Stanford Law professor Larry Lessig wrote in yesterday's Financial Times that "the owners of pipes delivering video content to users on the internet did not prefer one service over the other. The owners of pipes simply passed the packets of data to users as the users chose."
Lessig, who is a charter member of the SavetheInternet.com Coalition, describes this as a perfect example of the ways the free market is nurtured by Net Neutrality. Net users are free to pick the product of their choice based on the quality of the service and NOT on the discrimination of their network provider.
YouTube beat out Google Video because of its superior video technology and social networking tools, NOT because its executives had struck a special deal with AT&T to favor its Web site over others.
It's simple. Provide a better product and let the customers decide.

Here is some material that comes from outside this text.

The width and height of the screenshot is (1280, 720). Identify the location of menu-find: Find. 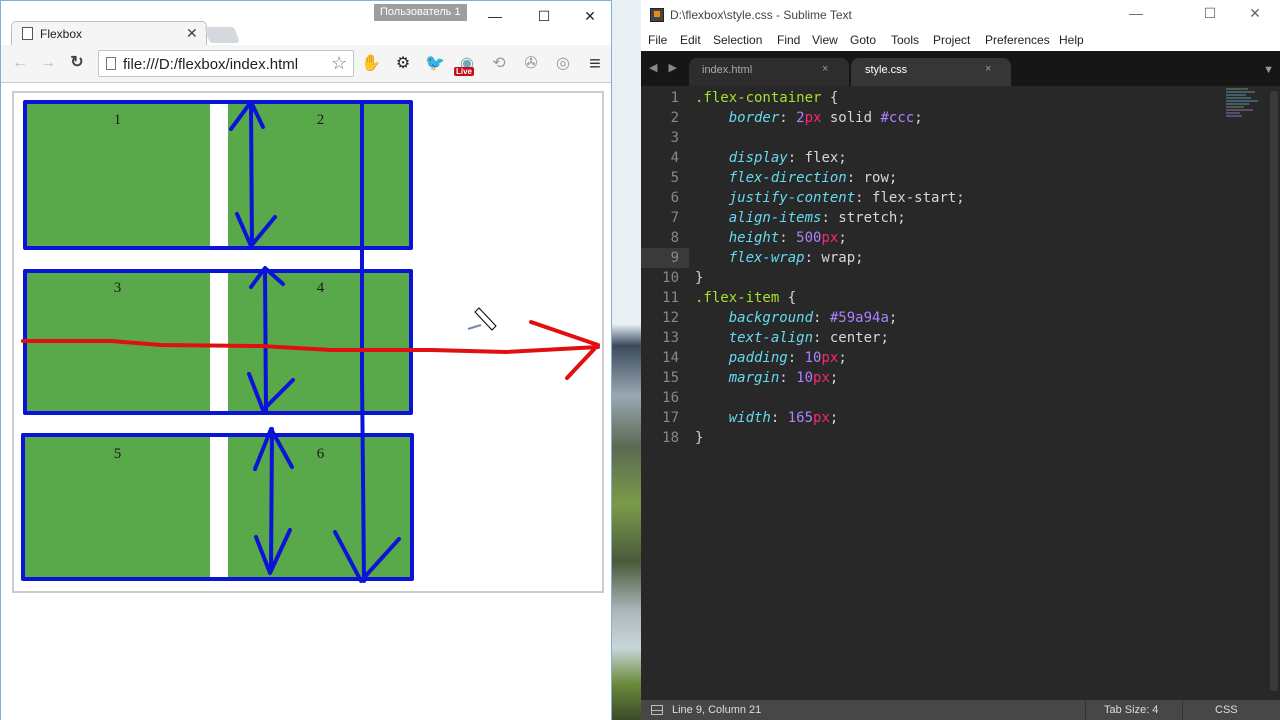
(788, 40).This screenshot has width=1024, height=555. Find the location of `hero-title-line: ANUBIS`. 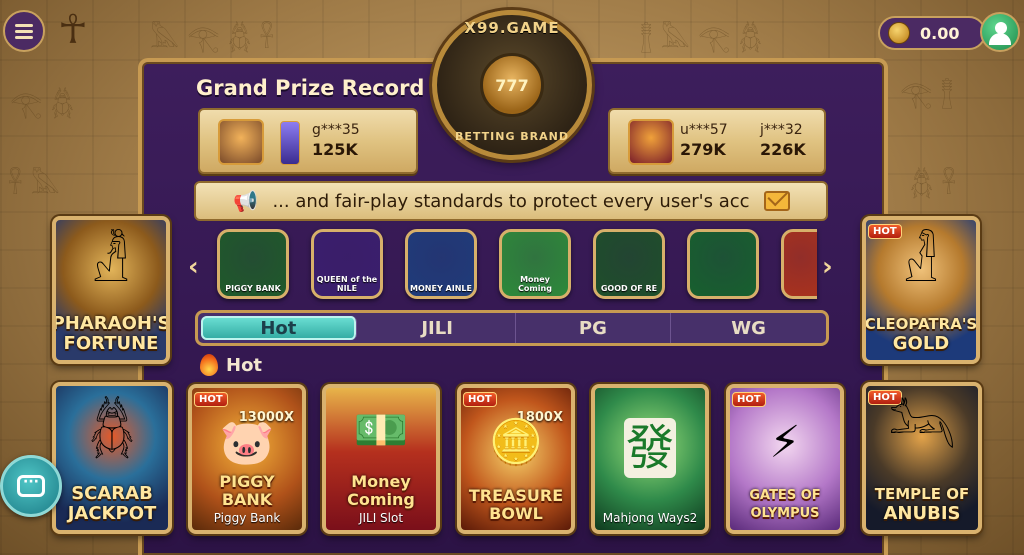

hero-title-line: ANUBIS is located at coordinates (922, 514).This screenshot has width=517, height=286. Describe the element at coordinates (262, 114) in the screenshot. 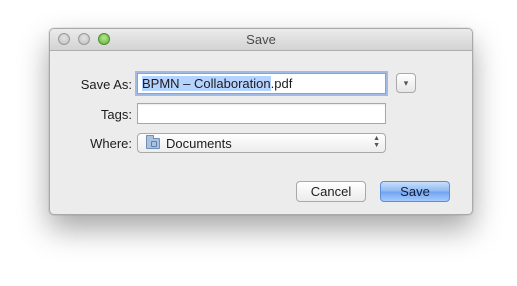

Isn't that one of the most basic tenets of a free and competitive marketplace? Not according to AT&T, Verizon, Comcast and their well-heeled army of legislators, lobbyists and shills.
Network owners want to tip the Internet balance towards themselves and their corporate allies. They want to charge select companies a “premium” rate to have their sites flow more efficiently to customers. Those who can't pay the proposed telco tax would be shut out. Their Web gatekeeper scheme allows companies like AT&T – and not the consumer -- to pick which sites and ideas succeed in the online marketplace.
Do you want AT&T to decide the future of the Internet?
"[I] f network owners are permitted to set up internet toll booths, imposing a special tax on providers of content and applications, then it will be the new innovators who bear the burden of these taxes most heavily. The point is obvious when you think about the history of YouTube. Had network owners been charging an access premium, investors in an upstart like YouTube would have had good reason to think twice. All taxes are a barrier, but this tax would be a particularly high barrier to innovation."If we had real competition among broadband providers, the free market would sort these sorts of things out. Providers that discriminate would lose customers to those that protect Net Neutrality. But in the US broadband landscape competition is dying.
Lessig cites figures from Free Press' recent report "Broadband Reality Check II," which shows that there are fewer competitors offering broadband connectivity today than there were just six years ago. According to the report, four companies account for a majority of all consumer broadband; 10 account for 83 per cent of the market.
Another study by the Government Accountability Office found that the median number of providers available to a given household is just two. That's right. Most Americans have access to two or less broadband providers. That's all. Cable and DSL systems dominate, holding more than 98 percent of the broadband market.
There simply is not enough competition between different technologies to produce any kind of deterrent to discrimination. Without Net Neutrality, the telephone and cable duopoly will leverage its market power over the network to gain control over the content and application markets, establishing a handful of giant companies as the gatekeepers of the Internet.
Net Neutrality legislation "will make sure that the one bright spot in the internet economy – the one place where vigorous competition continues – will be protected," Lessig concludes. "Congress needs to remove the incentive to keep broadband in its currently hobbled state. A thin rule of network neutrality could help do just that."